Top of DATA SUPPLIED

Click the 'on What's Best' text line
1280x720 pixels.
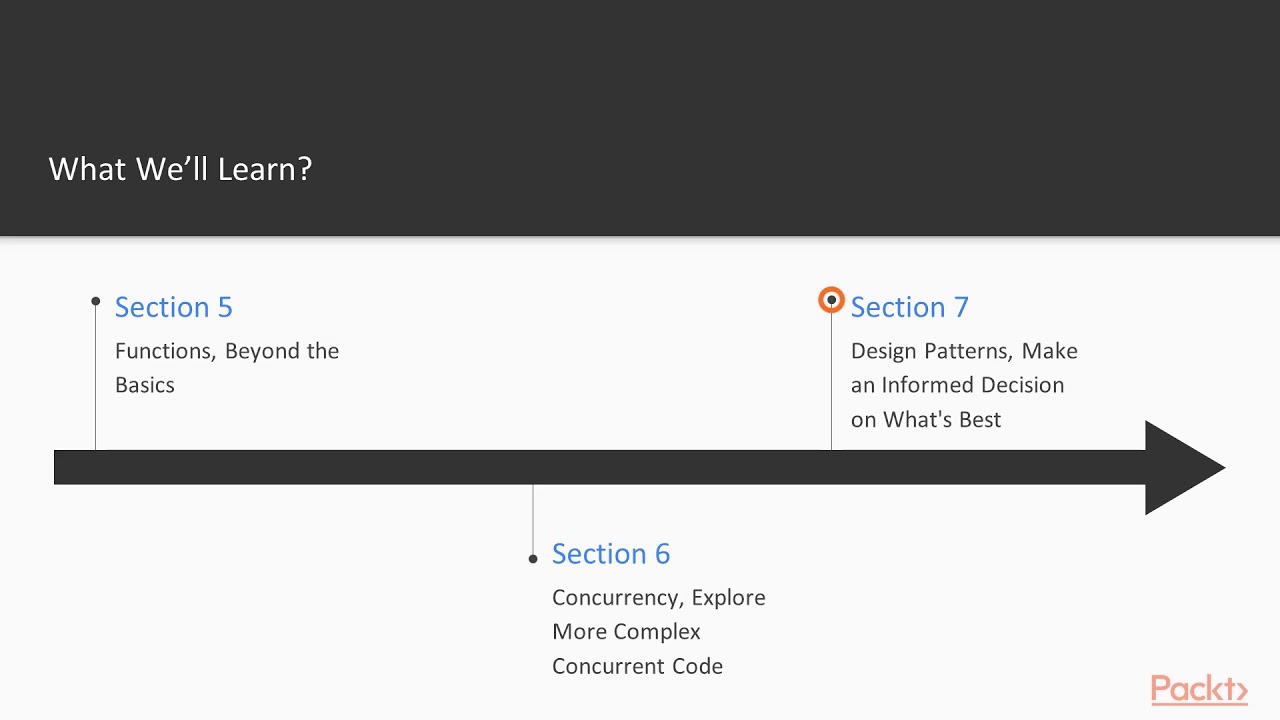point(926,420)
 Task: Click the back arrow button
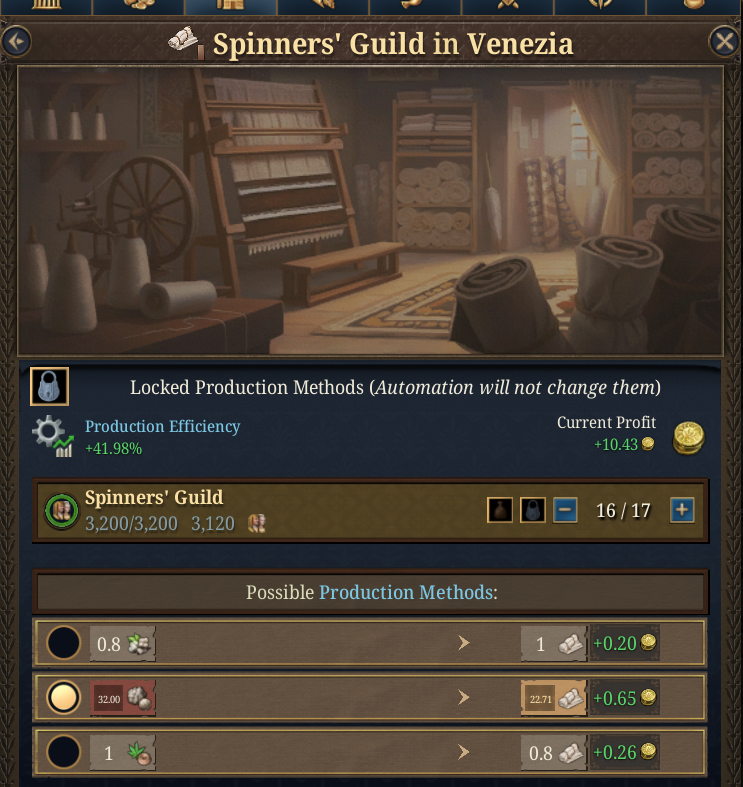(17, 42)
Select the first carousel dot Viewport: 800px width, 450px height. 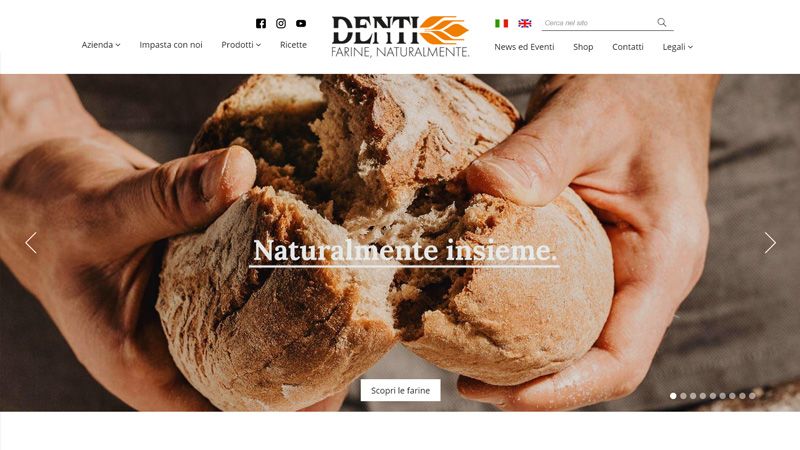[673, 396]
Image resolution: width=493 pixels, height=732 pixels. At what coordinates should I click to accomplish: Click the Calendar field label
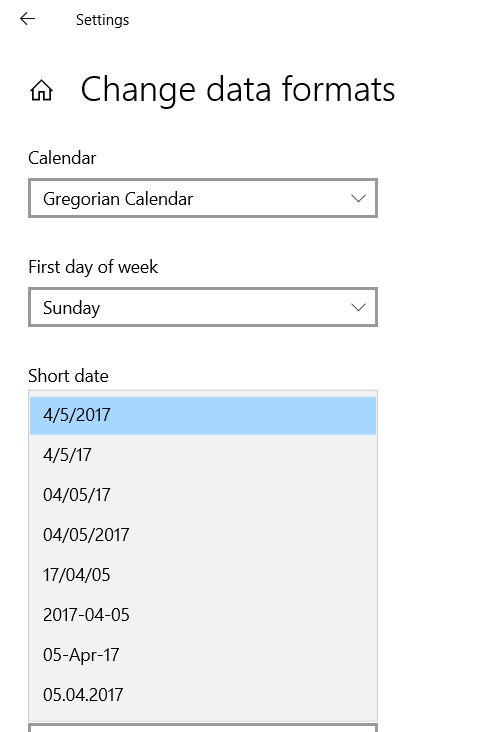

Bottom of DATA SUPPLIED
Top of DATA SUPPLIED

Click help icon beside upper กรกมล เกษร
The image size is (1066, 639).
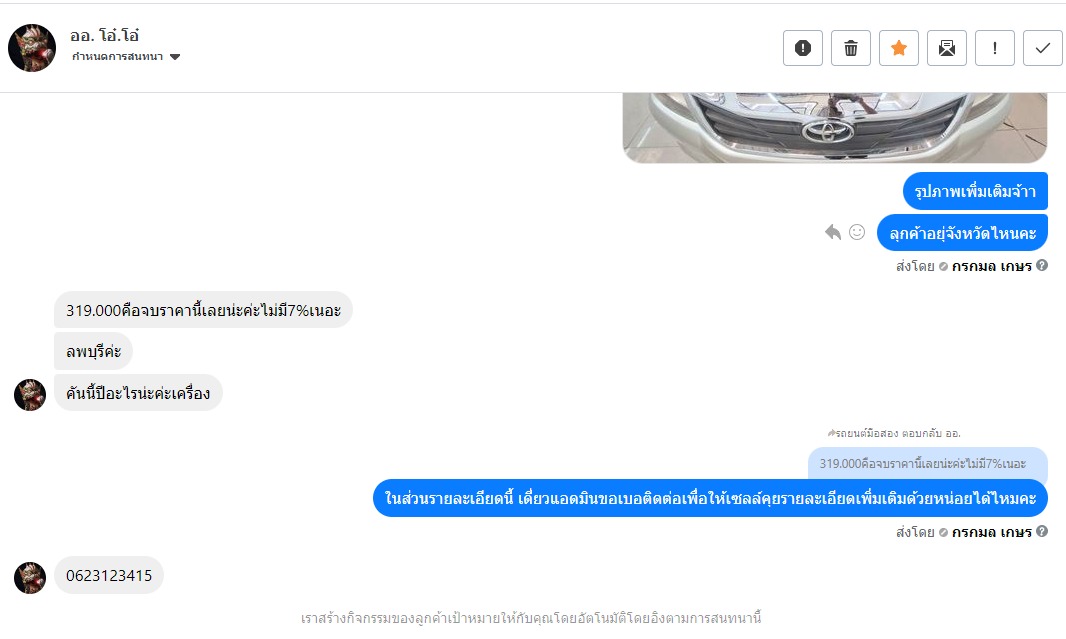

Bottom of DATA SUPPLIED

# WORK REQUIRED
After locating the line with "Click help icon beside upper กรกมล เกษร" in the material above, return it and each line after it exactly, ending at the line with "The image size is (1066, 639).".

# TASK RESPONSE
Click help icon beside upper กรกมล เกษร
The image size is (1066, 639).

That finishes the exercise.